Newport to Host 2012 America’s Cup World Series Regatta

The America’s Cup Event Authority, Rhode Island Governor Lincoln Chaffee, and local sailing officials announced August 12 that Newport will be the host city for an America’s Cup World Series Regatta June 23-July 1, 2012. The regatta, sailed in AC45 catamarans, will feature nine days of racing in Narragansett Bay. Each race will be conducted in the so-called “stadium” format, meaning relatively short courses (each leg will only be a few miles long) sailed in easy sight of spectators. In addition to fleet and head-to-head match races, each lasting just twenty to forty minutes, the regatta will include a timed speed trial over a 500-meter course. The nine racing teams and their yachts will be based at Fort Adams, home to Rhode Island’s public sailing center, Sail Newport, which has been spearheading the effort to bring the regatta to Narragansett Bay.

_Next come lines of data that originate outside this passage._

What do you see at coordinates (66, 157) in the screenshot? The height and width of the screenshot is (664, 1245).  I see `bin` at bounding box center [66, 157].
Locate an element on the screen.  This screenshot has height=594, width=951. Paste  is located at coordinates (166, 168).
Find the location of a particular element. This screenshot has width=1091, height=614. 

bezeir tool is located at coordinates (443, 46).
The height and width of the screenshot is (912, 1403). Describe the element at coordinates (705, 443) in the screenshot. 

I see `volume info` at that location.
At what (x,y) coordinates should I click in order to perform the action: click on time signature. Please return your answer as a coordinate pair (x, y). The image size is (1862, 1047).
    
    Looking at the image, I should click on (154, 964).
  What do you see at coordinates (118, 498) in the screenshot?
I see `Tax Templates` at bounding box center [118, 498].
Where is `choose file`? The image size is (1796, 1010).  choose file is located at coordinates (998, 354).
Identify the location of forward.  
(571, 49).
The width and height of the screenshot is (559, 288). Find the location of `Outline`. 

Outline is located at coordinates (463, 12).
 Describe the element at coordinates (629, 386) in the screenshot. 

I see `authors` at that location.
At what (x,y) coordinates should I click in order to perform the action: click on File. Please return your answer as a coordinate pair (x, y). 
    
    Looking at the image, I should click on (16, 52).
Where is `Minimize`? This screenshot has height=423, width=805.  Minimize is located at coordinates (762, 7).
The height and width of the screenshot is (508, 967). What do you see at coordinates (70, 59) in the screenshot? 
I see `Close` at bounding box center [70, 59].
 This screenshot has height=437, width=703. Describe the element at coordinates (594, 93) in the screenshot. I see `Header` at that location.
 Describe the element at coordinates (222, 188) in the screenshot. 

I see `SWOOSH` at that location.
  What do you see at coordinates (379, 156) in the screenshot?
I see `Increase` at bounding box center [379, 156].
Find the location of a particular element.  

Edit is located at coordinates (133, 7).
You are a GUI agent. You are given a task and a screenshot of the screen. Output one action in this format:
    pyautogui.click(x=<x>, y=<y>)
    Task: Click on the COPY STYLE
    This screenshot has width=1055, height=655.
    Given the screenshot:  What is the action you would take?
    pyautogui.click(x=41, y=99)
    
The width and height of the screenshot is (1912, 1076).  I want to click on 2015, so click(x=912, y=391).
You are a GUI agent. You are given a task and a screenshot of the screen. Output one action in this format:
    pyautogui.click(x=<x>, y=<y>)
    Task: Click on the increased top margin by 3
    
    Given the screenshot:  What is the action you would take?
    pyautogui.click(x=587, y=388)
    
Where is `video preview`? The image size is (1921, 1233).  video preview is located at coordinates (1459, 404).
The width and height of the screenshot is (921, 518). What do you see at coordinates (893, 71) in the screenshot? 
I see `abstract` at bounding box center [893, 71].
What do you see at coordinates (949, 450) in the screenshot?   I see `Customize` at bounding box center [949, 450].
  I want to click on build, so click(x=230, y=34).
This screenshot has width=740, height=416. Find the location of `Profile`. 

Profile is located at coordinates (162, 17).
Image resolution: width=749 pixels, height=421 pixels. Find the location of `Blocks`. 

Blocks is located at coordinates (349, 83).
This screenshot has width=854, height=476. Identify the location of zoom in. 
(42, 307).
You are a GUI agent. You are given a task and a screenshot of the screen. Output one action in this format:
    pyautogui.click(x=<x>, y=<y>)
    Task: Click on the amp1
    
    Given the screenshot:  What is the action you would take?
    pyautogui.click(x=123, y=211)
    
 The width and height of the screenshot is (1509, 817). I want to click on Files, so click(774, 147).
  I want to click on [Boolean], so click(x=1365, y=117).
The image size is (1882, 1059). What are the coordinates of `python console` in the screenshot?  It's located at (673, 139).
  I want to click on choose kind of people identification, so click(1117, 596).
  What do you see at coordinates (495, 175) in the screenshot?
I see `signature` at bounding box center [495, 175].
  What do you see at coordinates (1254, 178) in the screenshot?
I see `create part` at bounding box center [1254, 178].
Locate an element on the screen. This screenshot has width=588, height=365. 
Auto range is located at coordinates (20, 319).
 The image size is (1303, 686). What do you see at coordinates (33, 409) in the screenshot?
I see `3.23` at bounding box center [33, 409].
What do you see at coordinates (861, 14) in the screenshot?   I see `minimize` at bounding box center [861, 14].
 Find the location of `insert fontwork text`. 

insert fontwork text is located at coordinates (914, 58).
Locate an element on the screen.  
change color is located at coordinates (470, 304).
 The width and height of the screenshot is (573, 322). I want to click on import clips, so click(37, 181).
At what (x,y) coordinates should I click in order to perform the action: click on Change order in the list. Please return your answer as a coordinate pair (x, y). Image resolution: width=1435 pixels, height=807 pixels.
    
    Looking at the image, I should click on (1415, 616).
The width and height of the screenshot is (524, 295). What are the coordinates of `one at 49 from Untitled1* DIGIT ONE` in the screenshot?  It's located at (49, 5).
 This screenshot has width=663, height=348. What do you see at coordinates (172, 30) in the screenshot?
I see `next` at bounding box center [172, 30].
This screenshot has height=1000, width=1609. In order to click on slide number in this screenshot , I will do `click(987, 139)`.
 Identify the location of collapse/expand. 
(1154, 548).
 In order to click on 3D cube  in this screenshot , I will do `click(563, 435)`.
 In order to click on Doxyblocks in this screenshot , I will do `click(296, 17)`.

“The America’s Cup World Series Newport will engage the sailing and non-sailing community like never before,” says Brad Read, executive director of Sail Newport. “The appeal of the World Series is the boats: forty-five-foot-long racing machines doing speeds of well over 35 mph with all the race action within a stone’s throw of the shore. This spectacle of sailing will appeal to all ages, and this is the ultimate opportunity to introduce new people to the sport of sailing and to Rhode Island.”

The America’s Cup World Series, which debuted in Cascais, Spain, in early August, is a
series of sixteen regattas being held worldwide over the next two years as a lead-up to the America’s Cup in San Francisco in September 2013. The AC45 catamarans use the same wing mainsail system that will be used in the America’s Cup, allowing crews to train on the smaller yachts before they are challenged by the 72-foot AC72. The regatta format is designed specifically to deliver close competition and high-speed “fly-bys” for fans, including those on shore.

Read credits the state’s investment in Fort Adams with attracting the prestigious regatta, and says the event and improved facilities will help Newport compete for other high-profile yacht races. “The state’s commitment to improvements at Fort Adams State Park have ensured an America’s Cup World Series stop in 2012,” Read says. “These improvements will also have immediate impacts on our ability to lure other high-profile events to Rhode Island. Our goal is not a ‘one and done’ for AC World Series, but to become a regular stop on this remarkable worldwide tour.”